Whatever You Want: They can’t handle the conversation. Don’t ask them to have it. Put the stuff in storage (in a place with some sort of temp control/flooding prevention so it won’t get damaged) and don’t talk about it anymore. When they are ready to talk about it, they’ll ask about it and your husband will say something like: “Oh we had to put it in storage because we had a guest staying over, but we can go pick it up with you whenever you want.” (or “we needed to use the room” if you don’t have a guest and are likely to be caught out on that—but if you don’t have guests, is it that big of a deal to just let it be?) He needs to convey this is a light, innocent tone because you did nothing wrong (except maybe by ignoring their previous distress at the idea of it going into storage, but I think you’d be doing them a favor by just acting like that conversation didn’t happen because it was a highly emotional reaction). You put stuff in storage because it didn’t fit in your house. If they get mad, explain that you saw how hard a subject it was for them and you didn’t want to cause them more pain by making them deal with it before they were ready but needed to do something with it in the meantime. At some point, if your husband can do this gently and feels it might be better received, he might find a way to gradually start introducing the idea with “Auntie Carol is coming to stay with us this week.” “Where is she staying?” “In the guestroom.”

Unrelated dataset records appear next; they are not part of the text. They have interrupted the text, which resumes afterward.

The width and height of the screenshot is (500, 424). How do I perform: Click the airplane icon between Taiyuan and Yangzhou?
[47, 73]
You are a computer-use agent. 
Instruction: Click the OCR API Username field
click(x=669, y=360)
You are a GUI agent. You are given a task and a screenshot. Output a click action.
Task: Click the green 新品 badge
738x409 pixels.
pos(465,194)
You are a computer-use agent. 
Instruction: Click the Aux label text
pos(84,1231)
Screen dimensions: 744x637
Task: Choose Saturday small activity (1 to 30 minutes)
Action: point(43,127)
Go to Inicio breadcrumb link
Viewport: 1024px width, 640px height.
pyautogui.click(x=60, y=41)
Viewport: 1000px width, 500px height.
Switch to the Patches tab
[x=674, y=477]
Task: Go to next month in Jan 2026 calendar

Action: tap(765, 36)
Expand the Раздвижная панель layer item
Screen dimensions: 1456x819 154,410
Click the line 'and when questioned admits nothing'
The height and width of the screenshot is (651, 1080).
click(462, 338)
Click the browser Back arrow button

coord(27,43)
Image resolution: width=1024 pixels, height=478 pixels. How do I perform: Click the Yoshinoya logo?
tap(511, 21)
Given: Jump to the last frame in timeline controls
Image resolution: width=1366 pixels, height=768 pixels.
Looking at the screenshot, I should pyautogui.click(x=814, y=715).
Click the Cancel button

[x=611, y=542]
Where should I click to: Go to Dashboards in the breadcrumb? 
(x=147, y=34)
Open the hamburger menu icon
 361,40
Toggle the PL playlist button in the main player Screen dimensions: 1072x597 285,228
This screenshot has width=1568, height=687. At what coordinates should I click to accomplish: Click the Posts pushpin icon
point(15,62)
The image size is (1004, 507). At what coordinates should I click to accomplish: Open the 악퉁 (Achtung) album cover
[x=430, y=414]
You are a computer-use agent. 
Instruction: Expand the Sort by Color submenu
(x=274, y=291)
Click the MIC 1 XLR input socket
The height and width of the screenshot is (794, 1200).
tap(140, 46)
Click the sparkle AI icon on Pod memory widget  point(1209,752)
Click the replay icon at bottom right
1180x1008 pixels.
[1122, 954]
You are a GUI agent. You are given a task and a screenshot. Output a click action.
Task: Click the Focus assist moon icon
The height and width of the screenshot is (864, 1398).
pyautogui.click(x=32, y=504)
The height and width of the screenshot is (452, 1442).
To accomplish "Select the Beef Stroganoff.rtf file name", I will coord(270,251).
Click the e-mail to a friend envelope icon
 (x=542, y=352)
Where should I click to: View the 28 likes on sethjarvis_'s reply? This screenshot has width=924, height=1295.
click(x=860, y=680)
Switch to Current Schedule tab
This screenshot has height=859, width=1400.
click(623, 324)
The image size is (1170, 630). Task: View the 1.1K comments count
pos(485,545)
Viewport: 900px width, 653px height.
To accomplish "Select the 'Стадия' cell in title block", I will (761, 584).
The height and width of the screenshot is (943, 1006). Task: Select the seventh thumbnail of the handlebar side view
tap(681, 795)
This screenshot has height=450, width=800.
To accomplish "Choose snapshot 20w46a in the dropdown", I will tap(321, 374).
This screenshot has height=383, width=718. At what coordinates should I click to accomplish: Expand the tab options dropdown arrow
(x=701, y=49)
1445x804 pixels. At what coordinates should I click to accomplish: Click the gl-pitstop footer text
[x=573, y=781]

Don’t compare your grief to theirs (it’s not the same—which is not to say that it’s less than, in some ways yours was extremely significant, but it’s very different) because the comparison is not going help. And definitely don’t mention their extra bedrooms, which is a great way to remind them of the kids they thought they’d have by now, and because it’s not hugely relevant (they can’t emotionally handle having the stuff in the house with them right now, how many bedrooms they have to store that stuff is not super relevant unless you’re not able to pay for storage). Or you could do the super complicated thing: Put it all in storage, see if they start asking for the stuff, and then hurriedly move it back into the guest room before they come to get it. Don’t recommend because that level of tiptoeing around someone else’s feelings means either you or your husband or both of you aren’t willing to assert your boundaries and stick to them … but it’s an option.

Also, check your instinct (it’s coming through pretty strongly in your letter even though you acknowledge your empathy with their loss—which is partly why I think the comparison backfires) to suggest that they need to get over it already or that your stepdaughter is being entitled. If she senses that you believe this, she’s going to be more focused on how much she’s failing your perception of this than actually processing what has happened.

What this response clarified for me is that it’s not really the car seat finding a new home that’s upsetting to the letter writer’s stepdaughter. It’s the conversation about it and how heavy and final it feels. It’s having to approve a decision in a way that suggests she’s ready to move on, when she’s not actually ready at all. And you can just skip all that.

I also loved the last two sentences. That note about empathy is a very important one.
Whether the letter writer can conceal any “time to get over it” feelings that may exist will have a bigger impact on her relationship with her stepdaughter than any decisions about storage will.